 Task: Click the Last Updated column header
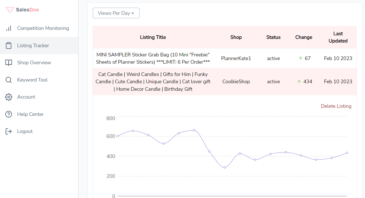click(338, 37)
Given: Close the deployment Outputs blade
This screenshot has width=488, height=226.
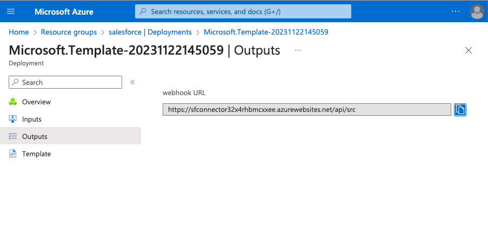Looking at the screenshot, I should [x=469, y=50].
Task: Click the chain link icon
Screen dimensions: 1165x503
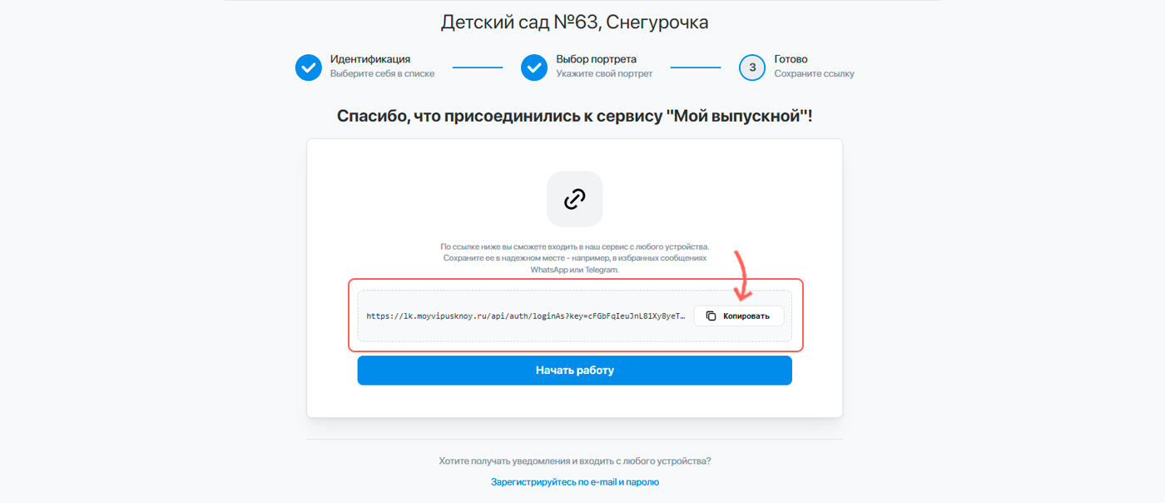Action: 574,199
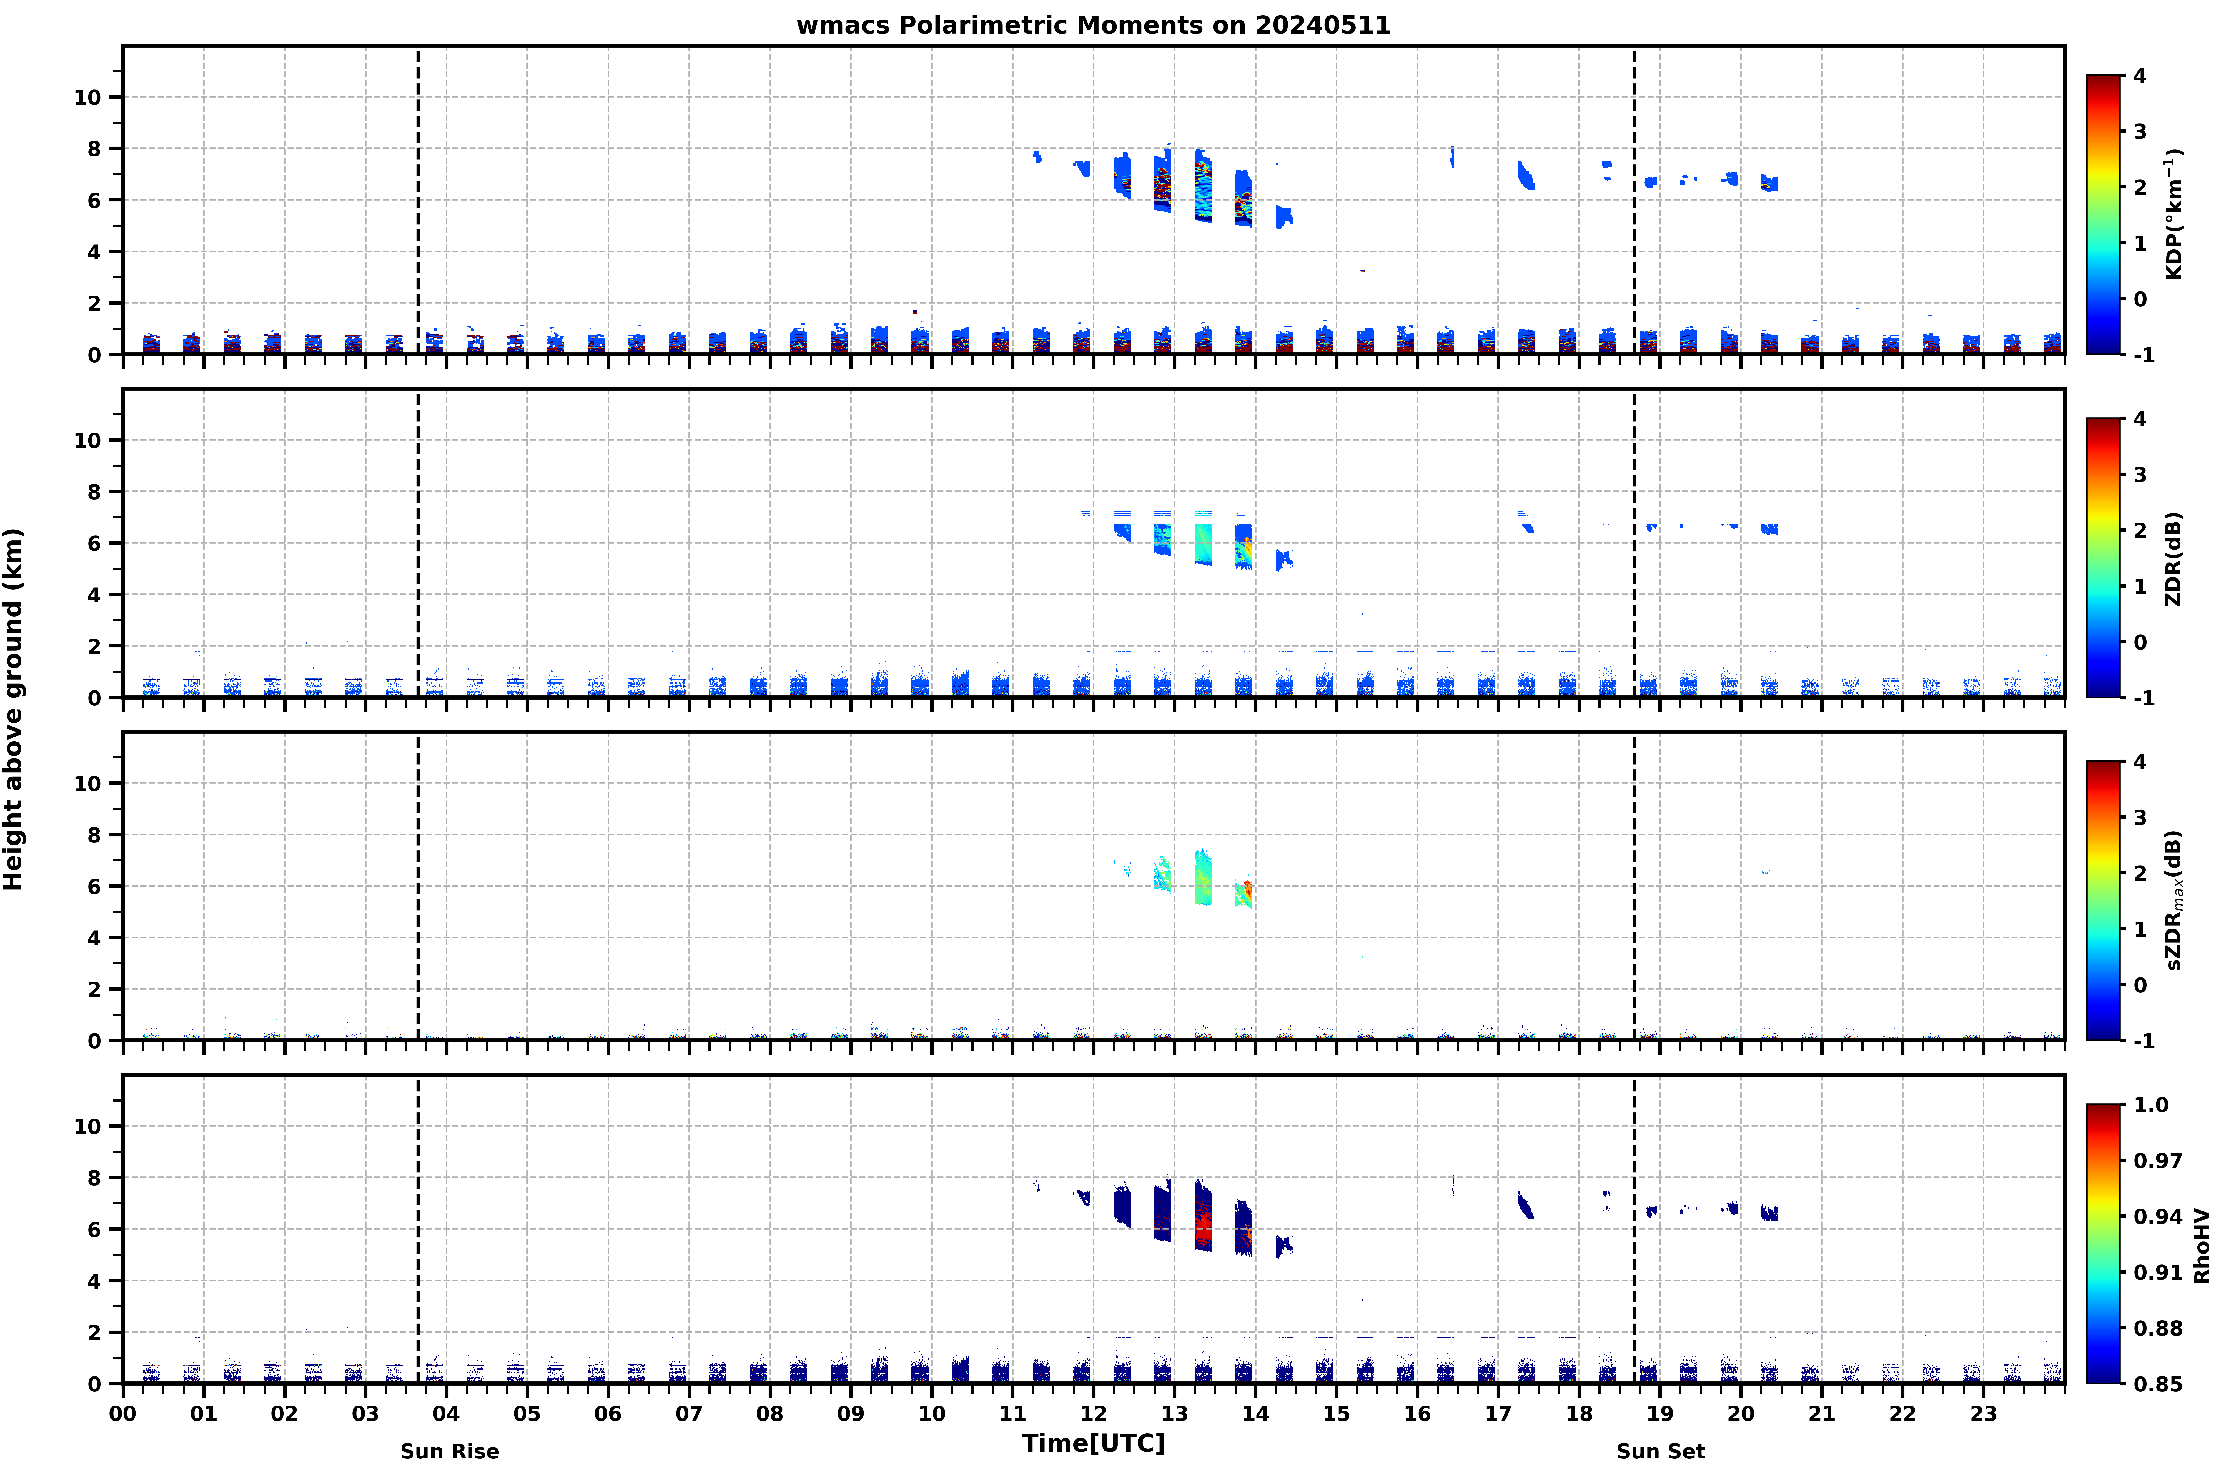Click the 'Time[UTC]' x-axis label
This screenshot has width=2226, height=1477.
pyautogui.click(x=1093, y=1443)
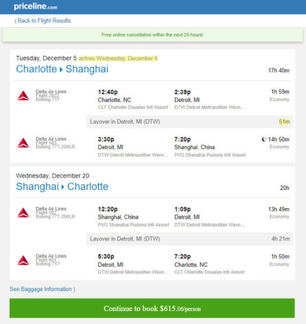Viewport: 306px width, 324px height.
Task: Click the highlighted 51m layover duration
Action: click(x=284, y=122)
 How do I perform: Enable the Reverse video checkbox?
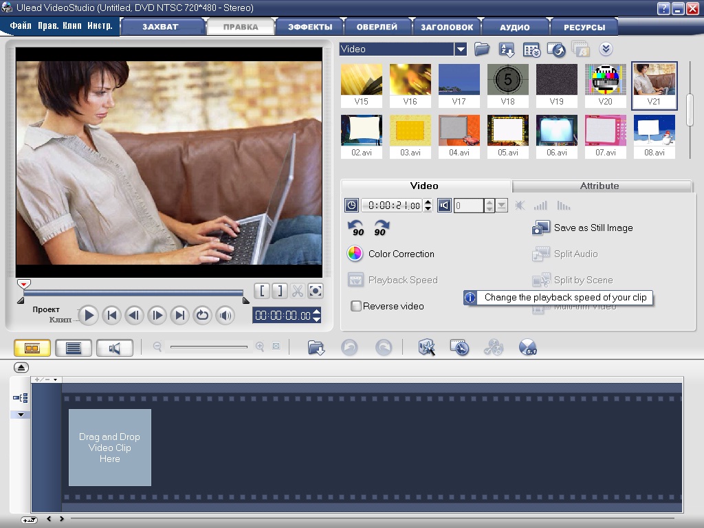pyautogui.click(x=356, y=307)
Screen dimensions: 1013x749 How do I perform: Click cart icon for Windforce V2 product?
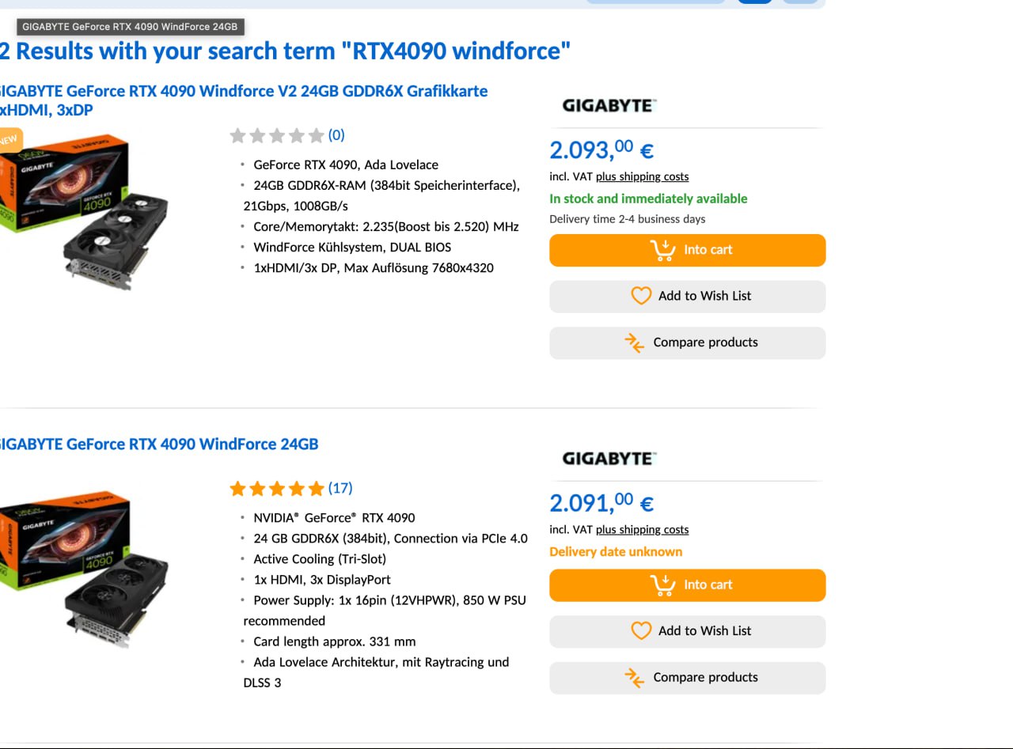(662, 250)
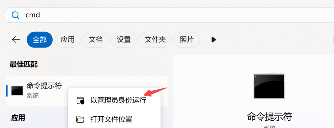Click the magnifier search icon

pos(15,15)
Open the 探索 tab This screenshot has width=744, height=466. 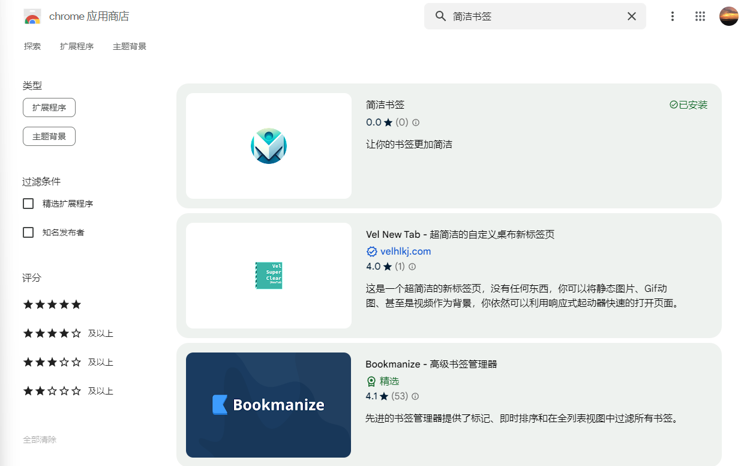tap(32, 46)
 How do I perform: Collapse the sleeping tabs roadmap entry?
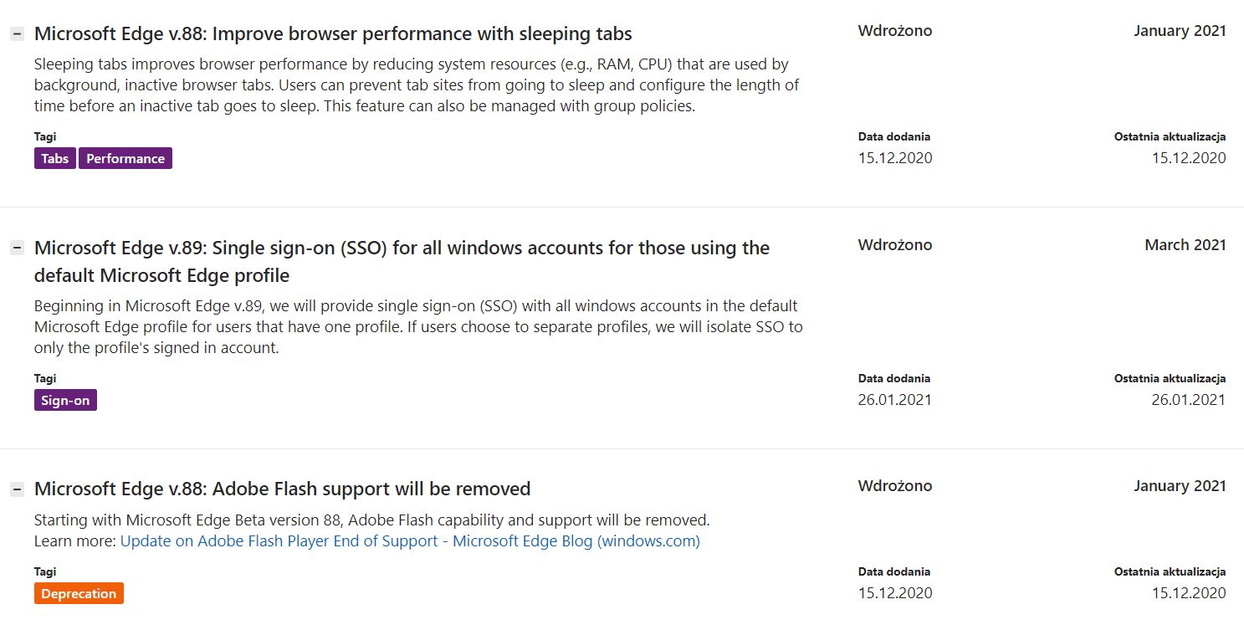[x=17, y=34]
-*-*-
#### [PROBLEM TO WORK ON]
Write back word for word every line in the entries above from the one with "This screenshot has width=488, height=226." to the one with "Task: Click the chain link icon", ends included, and none of the pictures.

#### [RESULT FOR THIS TASK]
This screenshot has width=488, height=226.
Looking at the screenshot, I should [x=469, y=50].
Task: Click the chain link icon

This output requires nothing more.